A north-east teenager who was nearly killed in a savage knife attack has walked free from court after being acquitted of a brutal street assault.
Gino Del Testa lost four pints of blood when he was stabbed in the neck by a colleague after a Christmas party.
His workmate Sebastian Biesek was struck by a passing car as he tried to go get help for the 19-year-old.
The 31-year-old Polish-born father-of-one died at the scene of the incident outside the Gray & Adams factory in Fraserburgh’s South Road.
Mr Del Testa’s parents Wendy and Stephen kept a bedside vigil as he was treated in Aberdeen Royal Infirmary’s intensive care unit.
Doctors told them he was lucky to be alive, but he made a remarkable recovery.
He had been on trial over the past two days accused of disfiguring a 22-year-old painter and decorator in a separate, unrelated incident.
But a jury at Peterhead Sheriff Court took less than half an hour to return a unanimous not proven verdict yesterday.
Earlier this month, the man who stabbed Mr Del Testa in the neck appeared at the same court and admitted the vicious attack.
Stephen Davies, who worked with Mr Del Testa at Gray & Adams, will be sentenced in early December.
During Mr Del Testa’s trial, he was accused of repeatedly punching 22-year-old James Cowie in the face, knocking him to the ground and leaving him with a four-inch wound on his scalp requiring staples.
The attack was alleged to have taken place near Snax takeaway in Fraserburgh in the early hours of September 1 last year.

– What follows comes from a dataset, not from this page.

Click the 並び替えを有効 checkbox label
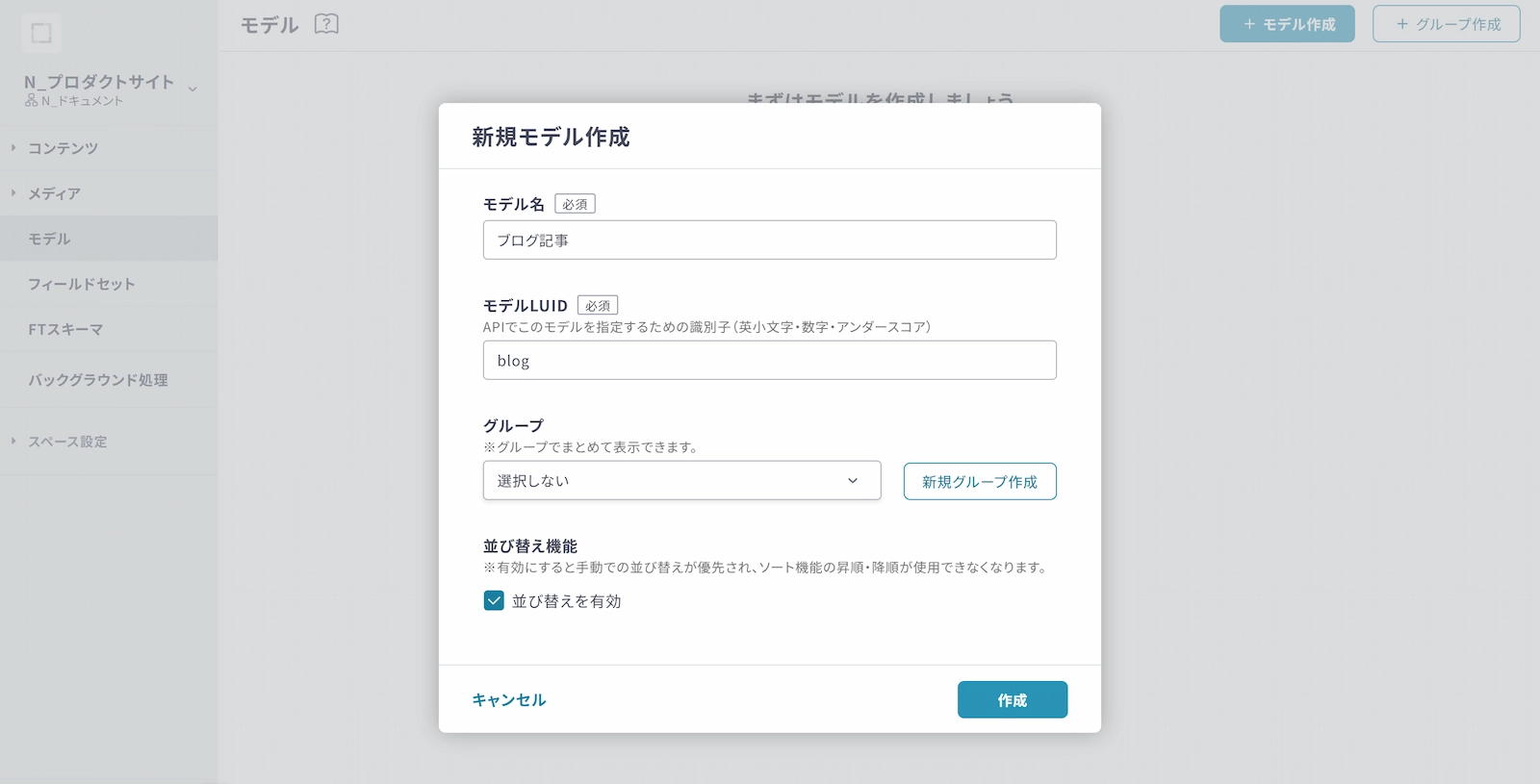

On Monday, Mr Cowie told the court that Mr Del Testa and his friends had mocked him in the food shop and pulled down his trousers.
Mr Cowie said: “I never said anything. I just pulled my trousers up and started walking home.
“Gino came running down towards me. He came right into my face and called me a woman beater. Next thing I was down on the ground with blood coming out of me, head burst open, nose burst open.”
Mr Cowie’s evidence appeared to tally with the second witness called in court by fiscal depute Anne MacDonald – Snax doorman Michael Best.
However, when it emerged during cross-examination that Mr Cowie drank “60 or 70 vodka cokes” in the hours before the alleged incident, and that he and Mr Best had compared their versions of events moments before the trial, the prosecution case was close to collapse.
Mr Del Testa’s agent, solicitor Sam Milligan, urged Sheriff Philip Mann to clear the teenager on grounds he had no case to answer.
Mr Milligan did not offer any evidence on his client’s behalf, but in his closing speech urged members of the jury to ignore what he dubbed “dot-to-dot” evidence.
He said: “Can you legitimately say these witnesses have been credible and reliable?
“Rather than dovetailing perfectly they fit where they touch and that’s not very much. There has been a session through in the witness room of dot-to-dot justice.
“Lines have been drawn to complete the picture for us.”
Mr Del Testa, of Casa Nostra, Cairness, Lonmay, near Fraserburgh, was unavailable for comment last night.